With his unlined face, bright blue eyes and aviator sunglasses, McCoy looks more like an investment banker than a farmer, even in boots and an oversized jacket. And that's probably because he was one when he discovered the wonders of ostrich meat while training for an Ironman triathlon in South Africa. He was immediately attracted to not only the taste of the protein—which he compared to high-quality beef—but also the sustainability of ostrich farming, an industry that's almost entirely undeveloped in the United States.

click to enlarge At AOF, young ostriches are housed together in large enclosures until they're old enough to move to breeding pens. - LEX NELSON
  • Lex Nelson
  • At AOF, young ostriches are housed together in large enclosures until they're old enough to move to breeding pens.

"The feed conversion ratio is so good. They just don't need to eat that much feed to grow, and animal feed is where all of the environmental impacts come from. [And they take] so much less water and so much less space. The more I learned about this animal I was like, 'Oh my god, this is the perfect livestock,'" said McCoy, leading me down a snow-covered track between dozens of pens, each of which housed a breeding group.

When McCoy returned to the U.S. six years ago, he barreled full-speed into ostrich-raising, buying up birds from smaller operations across the country and building a high-tech incubation facility that he has since honed on 120 acres with the help of John Pender, an ornithologist and veteran of the fish hatchery industry. More recently, McCoy also brought chef Mark Coates on board to fill out his staff of eight. When we ran into Pender and Coates outside the chick barn, their passion for the project was immediately obvious. Pender said that when he first heard about AOF, he couldn't wait to get in on the ground floor of a new industry.

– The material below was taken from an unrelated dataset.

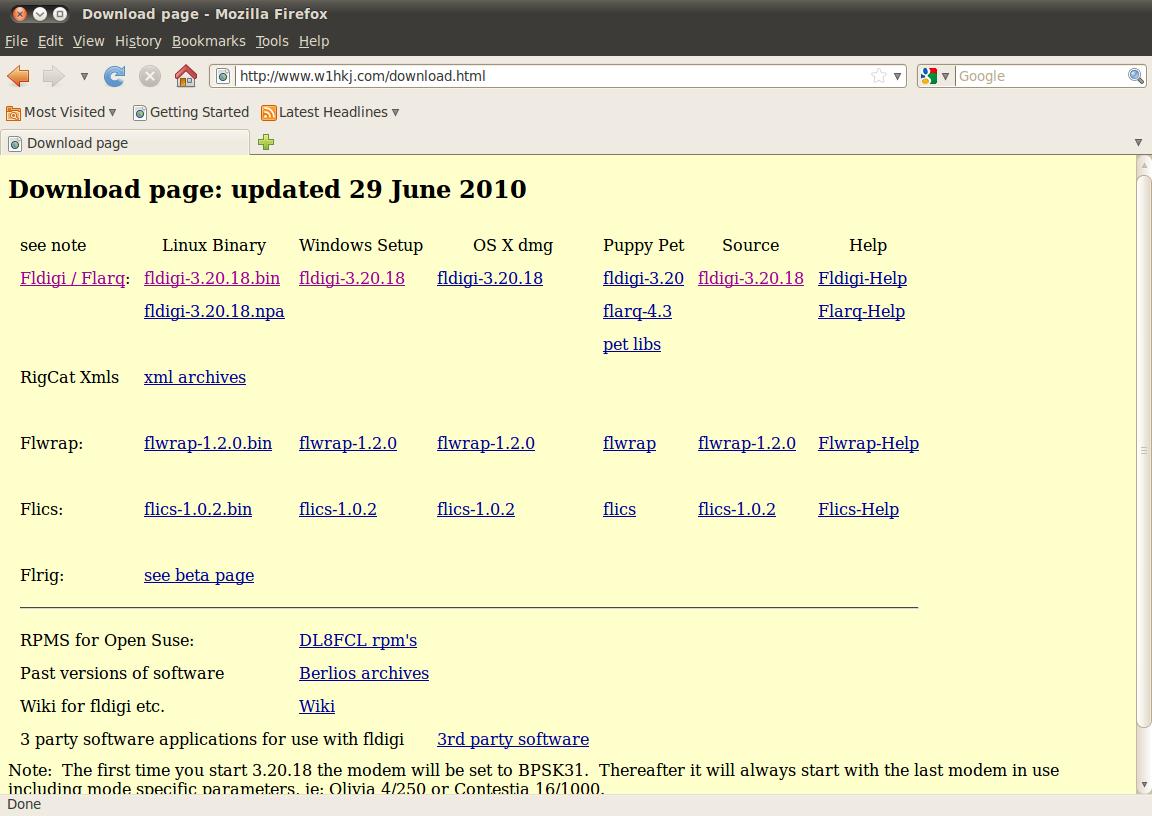Click the Stop loading button
1152x816 pixels.
click(x=150, y=76)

"I actually hunted [McCoy] down and blew him up with phone calls," he said.

Coates had a similar reaction.

"I wanted to get more in touch with the whole farm-to-table concept, and that's really what we're doing out here," he said. "...I met with Alex once and was instantly hooked. I came out and checked everything out and instantly fell in love with it, and walked away from a 15-year career [at restaurants like Fort Street Station and Barbacoa] to try something totally new that I'd never done before, because I really believe in it."

click to enlarge LEX NELSON
  • Lex Nelson

While giving me the tour, McCoy spoke extensively about his attempts to mimic ostriches' native habitat, diet and social preferences. He said that he and his wife, who was a vegetarian when they met, wouldn't have it any other way—plus, it makes for tastier steaks.

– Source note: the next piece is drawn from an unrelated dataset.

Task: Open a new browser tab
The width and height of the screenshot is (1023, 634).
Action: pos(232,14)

"The lower stress that the animal has, the better the meat quality is. So actually what's good for the bird, the less stress this bird experiences in life and the happier their lives are, the better the end product," he said.

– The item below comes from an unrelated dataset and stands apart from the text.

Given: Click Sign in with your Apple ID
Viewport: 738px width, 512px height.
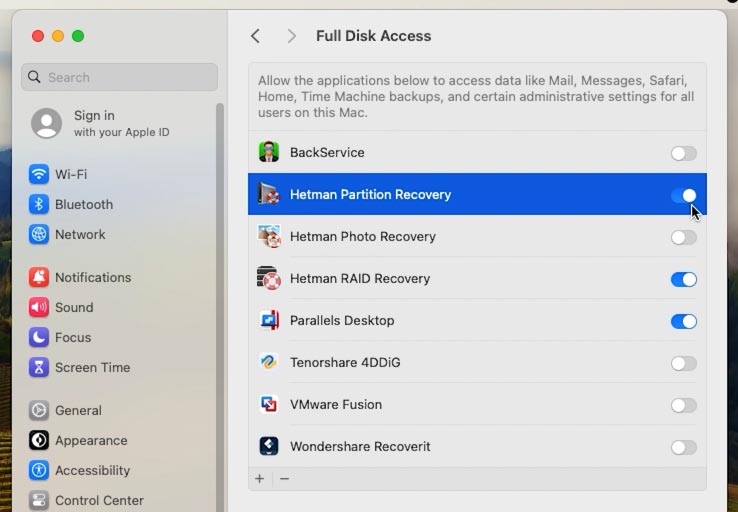Looking at the screenshot, I should [x=100, y=123].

McCoy's operation and philosophy recently caught the attention of a giant in the ethically raised food arena: Chipotle. In late January, the quick-service restaurant chain selected AOE as one of the first companies to participate in its Chipotle Aluminaries Project, a seven-month mentorship commitment that kicks off with a boot camp for company founders in late March. McCoy hopes the accelerator program will serve as a launching pad for AOE's expansion, beginning with restaurant partnerships (which Coates said are already in the works) and more birds, and eventually extending to an entirely new meat supply chain nationwide.

Folks looking to get their hands on ostrich burgers, steaks and fillets can order them through AOE's website, americanostrichfarms.com, where McCoy also offers egg shells from infertile eggs, ostrich oil (comparable to emu oil, which is popular for cosmetic and medicinal purposes), ostrich oil soap and a line of ostrich dog treats, all in pursuit of using the whole animal. All of it ships in fully recyclable packaging, and McCoy said ostrich leather and ostrich jerky are in the works, too.

"We want this to be a movement," he told me earnestly, sitting behind his desk in the farmhouse, which doubles as a distribution center. "We don't want it to be just AOF being this ostrich empire, that's not it. ...We want everyone to get involved, we want everyone to raise ostriches and be a part of this."